The records below need copying. Match each line exactly.

■ ■ ■ ■

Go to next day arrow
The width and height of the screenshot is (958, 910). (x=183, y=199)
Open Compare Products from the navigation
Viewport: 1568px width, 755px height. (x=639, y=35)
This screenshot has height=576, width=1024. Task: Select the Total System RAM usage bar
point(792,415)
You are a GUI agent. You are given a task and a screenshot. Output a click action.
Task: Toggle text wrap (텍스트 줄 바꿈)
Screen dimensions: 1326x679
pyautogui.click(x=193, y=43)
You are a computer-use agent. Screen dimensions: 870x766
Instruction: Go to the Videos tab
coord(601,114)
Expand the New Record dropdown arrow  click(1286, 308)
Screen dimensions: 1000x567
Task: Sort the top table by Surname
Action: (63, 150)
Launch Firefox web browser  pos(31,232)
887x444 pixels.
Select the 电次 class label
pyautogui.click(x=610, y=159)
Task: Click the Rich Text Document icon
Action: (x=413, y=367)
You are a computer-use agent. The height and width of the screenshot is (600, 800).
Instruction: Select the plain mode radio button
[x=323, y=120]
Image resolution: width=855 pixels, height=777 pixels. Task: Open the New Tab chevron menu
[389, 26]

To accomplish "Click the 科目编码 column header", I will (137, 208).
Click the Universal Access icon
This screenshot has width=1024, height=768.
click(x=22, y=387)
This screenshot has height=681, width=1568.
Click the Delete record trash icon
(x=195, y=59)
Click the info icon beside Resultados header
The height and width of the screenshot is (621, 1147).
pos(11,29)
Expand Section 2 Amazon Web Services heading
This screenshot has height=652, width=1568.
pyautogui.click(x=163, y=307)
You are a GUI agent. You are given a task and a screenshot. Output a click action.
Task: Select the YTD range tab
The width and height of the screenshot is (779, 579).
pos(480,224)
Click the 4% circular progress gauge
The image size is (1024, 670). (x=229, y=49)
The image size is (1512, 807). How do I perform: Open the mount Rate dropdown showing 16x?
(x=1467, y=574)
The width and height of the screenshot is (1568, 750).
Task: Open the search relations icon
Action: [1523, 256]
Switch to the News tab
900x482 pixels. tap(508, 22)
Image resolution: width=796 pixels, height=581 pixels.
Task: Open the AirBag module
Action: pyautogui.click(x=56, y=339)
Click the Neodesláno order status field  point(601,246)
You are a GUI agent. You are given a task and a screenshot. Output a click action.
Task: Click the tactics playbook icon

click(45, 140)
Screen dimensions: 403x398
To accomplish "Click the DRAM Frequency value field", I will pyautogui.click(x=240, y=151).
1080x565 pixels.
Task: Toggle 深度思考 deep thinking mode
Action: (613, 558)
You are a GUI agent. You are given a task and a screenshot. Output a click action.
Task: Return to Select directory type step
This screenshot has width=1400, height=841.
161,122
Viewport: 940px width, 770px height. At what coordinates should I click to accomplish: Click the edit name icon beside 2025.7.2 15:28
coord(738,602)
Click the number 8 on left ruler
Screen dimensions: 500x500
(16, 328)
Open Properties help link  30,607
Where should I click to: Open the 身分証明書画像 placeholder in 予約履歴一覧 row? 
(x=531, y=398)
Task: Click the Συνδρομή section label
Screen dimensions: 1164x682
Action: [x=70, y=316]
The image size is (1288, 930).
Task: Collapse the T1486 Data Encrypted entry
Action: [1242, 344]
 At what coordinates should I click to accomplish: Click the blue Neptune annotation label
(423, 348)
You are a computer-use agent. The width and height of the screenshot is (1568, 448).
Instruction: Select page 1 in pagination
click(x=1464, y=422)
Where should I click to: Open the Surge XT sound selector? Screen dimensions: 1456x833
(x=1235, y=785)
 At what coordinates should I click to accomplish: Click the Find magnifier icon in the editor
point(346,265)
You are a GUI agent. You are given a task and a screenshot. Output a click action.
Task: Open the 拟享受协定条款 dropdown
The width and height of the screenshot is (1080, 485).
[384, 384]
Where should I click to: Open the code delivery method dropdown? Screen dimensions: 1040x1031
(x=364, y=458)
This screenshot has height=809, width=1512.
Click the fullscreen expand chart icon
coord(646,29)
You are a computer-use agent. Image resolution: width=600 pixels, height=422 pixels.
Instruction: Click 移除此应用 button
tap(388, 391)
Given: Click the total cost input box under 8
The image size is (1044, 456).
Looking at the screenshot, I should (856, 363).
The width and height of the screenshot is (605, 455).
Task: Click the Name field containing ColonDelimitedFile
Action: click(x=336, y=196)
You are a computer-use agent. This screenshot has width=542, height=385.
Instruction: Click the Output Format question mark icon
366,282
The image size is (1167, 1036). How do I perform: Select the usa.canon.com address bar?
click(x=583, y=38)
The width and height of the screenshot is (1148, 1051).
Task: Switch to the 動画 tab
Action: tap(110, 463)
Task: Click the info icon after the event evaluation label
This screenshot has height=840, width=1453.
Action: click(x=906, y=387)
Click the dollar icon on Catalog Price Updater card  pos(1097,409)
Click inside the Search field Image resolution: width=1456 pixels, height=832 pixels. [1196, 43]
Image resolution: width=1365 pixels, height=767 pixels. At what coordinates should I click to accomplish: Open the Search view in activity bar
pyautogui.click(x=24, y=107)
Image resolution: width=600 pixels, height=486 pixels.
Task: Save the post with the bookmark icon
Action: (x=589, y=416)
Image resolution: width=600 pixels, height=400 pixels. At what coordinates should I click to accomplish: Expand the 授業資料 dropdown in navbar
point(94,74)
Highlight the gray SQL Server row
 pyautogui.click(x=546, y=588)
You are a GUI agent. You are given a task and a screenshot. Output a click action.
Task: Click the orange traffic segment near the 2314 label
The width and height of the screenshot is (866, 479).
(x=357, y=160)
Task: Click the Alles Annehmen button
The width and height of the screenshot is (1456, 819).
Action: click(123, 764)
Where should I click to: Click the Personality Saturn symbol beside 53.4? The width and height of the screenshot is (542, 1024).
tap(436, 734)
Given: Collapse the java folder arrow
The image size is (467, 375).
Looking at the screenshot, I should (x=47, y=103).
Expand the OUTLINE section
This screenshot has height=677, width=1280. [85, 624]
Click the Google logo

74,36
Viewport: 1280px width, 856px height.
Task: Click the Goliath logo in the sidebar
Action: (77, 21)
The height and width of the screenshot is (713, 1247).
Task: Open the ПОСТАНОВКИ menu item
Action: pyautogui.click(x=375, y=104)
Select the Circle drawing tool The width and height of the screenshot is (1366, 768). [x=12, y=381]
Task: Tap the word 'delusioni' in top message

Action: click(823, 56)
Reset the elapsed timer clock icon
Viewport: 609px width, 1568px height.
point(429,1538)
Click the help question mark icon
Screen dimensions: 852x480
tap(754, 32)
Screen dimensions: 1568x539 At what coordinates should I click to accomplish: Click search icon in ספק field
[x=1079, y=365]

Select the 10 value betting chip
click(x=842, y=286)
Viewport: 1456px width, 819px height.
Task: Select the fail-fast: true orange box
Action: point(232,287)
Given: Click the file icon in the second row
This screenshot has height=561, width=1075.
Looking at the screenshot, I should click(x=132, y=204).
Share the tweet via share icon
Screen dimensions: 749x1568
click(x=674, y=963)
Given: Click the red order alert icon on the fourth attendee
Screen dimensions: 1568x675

■ ■ ■ ■

[Problem solution]:
Go to next day arrow
The width and height of the screenshot is (958, 910). (x=183, y=199)
Open Compare Products from the navigation
Viewport: 1568px width, 755px height. (x=639, y=35)
This screenshot has height=576, width=1024. Task: Select the Total System RAM usage bar
point(792,415)
You are a GUI agent. You are given a task and a screenshot. Output a click action.
Task: Toggle text wrap (텍스트 줄 바꿈)
Screen dimensions: 1326x679
pyautogui.click(x=193, y=43)
You are a computer-use agent. Screen dimensions: 870x766
Instruction: Go to the Videos tab
coord(601,114)
Expand the New Record dropdown arrow  click(1286, 308)
Screen dimensions: 1000x567
Task: Sort the top table by Surname
Action: (63, 150)
Launch Firefox web browser  pos(31,232)
887x444 pixels.
Select the 电次 class label
pyautogui.click(x=610, y=159)
Task: Click the Rich Text Document icon
Action: (x=413, y=367)
You are a computer-use agent. The height and width of the screenshot is (600, 800).
Instruction: Select the plain mode radio button
[x=323, y=120]
Image resolution: width=855 pixels, height=777 pixels. Task: Open the New Tab chevron menu
[389, 26]

To accomplish "Click the 科目编码 column header", I will (137, 208).
Click the Universal Access icon
This screenshot has width=1024, height=768.
click(x=22, y=387)
This screenshot has height=681, width=1568.
Click the Delete record trash icon
(x=195, y=59)
Click the info icon beside Resultados header
The height and width of the screenshot is (621, 1147).
pos(11,29)
Expand Section 2 Amazon Web Services heading
This screenshot has height=652, width=1568.
pyautogui.click(x=163, y=307)
You are a GUI agent. You are given a task and a screenshot. Output a click action.
Task: Select the YTD range tab
The width and height of the screenshot is (779, 579).
pos(480,224)
Click the 4% circular progress gauge
The image size is (1024, 670). (x=229, y=49)
The image size is (1512, 807). How do I perform: Open the mount Rate dropdown showing 16x?
(x=1467, y=574)
The width and height of the screenshot is (1568, 750).
Task: Open the search relations icon
Action: [1523, 256]
Switch to the News tab
900x482 pixels. tap(508, 22)
Image resolution: width=796 pixels, height=581 pixels.
Task: Open the AirBag module
Action: pyautogui.click(x=56, y=339)
Click the Neodesláno order status field  point(601,246)
You are a GUI agent. You are given a task and a screenshot. Output a click action.
Task: Click the tactics playbook icon

click(45, 140)
Screen dimensions: 403x398
To accomplish "Click the DRAM Frequency value field", I will pyautogui.click(x=240, y=151).
1080x565 pixels.
Task: Toggle 深度思考 deep thinking mode
Action: (613, 558)
You are a GUI agent. You are given a task and a screenshot. Output a click action.
Task: Return to Select directory type step
This screenshot has width=1400, height=841.
161,122
Viewport: 940px width, 770px height. At what coordinates should I click to accomplish: Click the edit name icon beside 2025.7.2 15:28
coord(738,602)
Click the number 8 on left ruler
Screen dimensions: 500x500
(16, 328)
Open Properties help link  30,607
Where should I click to: Open the 身分証明書画像 placeholder in 予約履歴一覧 row? 
(x=531, y=398)
Task: Click the Συνδρομή section label
Screen dimensions: 1164x682
Action: [x=70, y=316]
The image size is (1288, 930).
Task: Collapse the T1486 Data Encrypted entry
Action: [1242, 344]
 At what coordinates should I click to accomplish: Click the blue Neptune annotation label
(423, 348)
You are a computer-use agent. The width and height of the screenshot is (1568, 448).
Instruction: Select page 1 in pagination
click(x=1464, y=422)
Where should I click to: Open the Surge XT sound selector? Screen dimensions: 1456x833
(x=1235, y=785)
 At what coordinates should I click to accomplish: Click the Find magnifier icon in the editor
point(346,265)
You are a GUI agent. You are given a task and a screenshot. Output a click action.
Task: Open the 拟享受协定条款 dropdown
The width and height of the screenshot is (1080, 485).
[384, 384]
Where should I click to: Open the code delivery method dropdown? Screen dimensions: 1040x1031
(x=364, y=458)
This screenshot has height=809, width=1512.
Click the fullscreen expand chart icon
coord(646,29)
You are a computer-use agent. Image resolution: width=600 pixels, height=422 pixels.
Instruction: Click 移除此应用 button
tap(388, 391)
Given: Click the total cost input box under 8
The image size is (1044, 456).
Looking at the screenshot, I should (856, 363).
The width and height of the screenshot is (605, 455).
Task: Click the Name field containing ColonDelimitedFile
Action: click(x=336, y=196)
You are a computer-use agent. This screenshot has width=542, height=385.
Instruction: Click the Output Format question mark icon
366,282
The image size is (1167, 1036). How do I perform: Select the usa.canon.com address bar?
click(x=583, y=38)
The width and height of the screenshot is (1148, 1051).
Task: Switch to the 動画 tab
Action: tap(110, 463)
Task: Click the info icon after the event evaluation label
This screenshot has height=840, width=1453.
Action: click(x=906, y=387)
Click the dollar icon on Catalog Price Updater card  pos(1097,409)
Click inside the Search field Image resolution: width=1456 pixels, height=832 pixels. [1196, 43]
Image resolution: width=1365 pixels, height=767 pixels. At what coordinates should I click to accomplish: Open the Search view in activity bar
pyautogui.click(x=24, y=107)
Image resolution: width=600 pixels, height=486 pixels.
Task: Save the post with the bookmark icon
Action: (x=589, y=416)
Image resolution: width=600 pixels, height=400 pixels. At what coordinates should I click to accomplish: Expand the 授業資料 dropdown in navbar
point(94,74)
Highlight the gray SQL Server row
 pyautogui.click(x=546, y=588)
You are a GUI agent. You are given a task and a screenshot. Output a click action.
Task: Click the orange traffic segment near the 2314 label
The width and height of the screenshot is (866, 479).
(x=357, y=160)
Task: Click the Alles Annehmen button
The width and height of the screenshot is (1456, 819).
Action: click(123, 764)
Where should I click to: Click the Personality Saturn symbol beside 53.4? The width and height of the screenshot is (542, 1024).
tap(436, 734)
Given: Collapse the java folder arrow
The image size is (467, 375).
Looking at the screenshot, I should (x=47, y=103).
Expand the OUTLINE section
This screenshot has height=677, width=1280. [85, 624]
Click the Google logo

74,36
Viewport: 1280px width, 856px height.
Task: Click the Goliath logo in the sidebar
Action: (77, 21)
The height and width of the screenshot is (713, 1247).
Task: Open the ПОСТАНОВКИ menu item
Action: pyautogui.click(x=375, y=104)
Select the Circle drawing tool The width and height of the screenshot is (1366, 768). [x=12, y=381]
Task: Tap the word 'delusioni' in top message

Action: click(823, 56)
Reset the elapsed timer clock icon
Viewport: 609px width, 1568px height.
point(429,1538)
Click the help question mark icon
Screen dimensions: 852x480
tap(754, 32)
Screen dimensions: 1568x539 At what coordinates should I click to accomplish: Click search icon in ספק field
[x=1079, y=365]

Select the 10 value betting chip
click(x=842, y=286)
Viewport: 1456px width, 819px height.
Task: Select the fail-fast: true orange box
Action: point(232,287)
Given: Click the file icon in the second row
This screenshot has height=561, width=1075.
Looking at the screenshot, I should click(x=132, y=204).
Share the tweet via share icon
Screen dimensions: 749x1568
click(x=674, y=963)
Given: Click the red order alert icon on the fourth attendee
Screen dimensions: 1568x675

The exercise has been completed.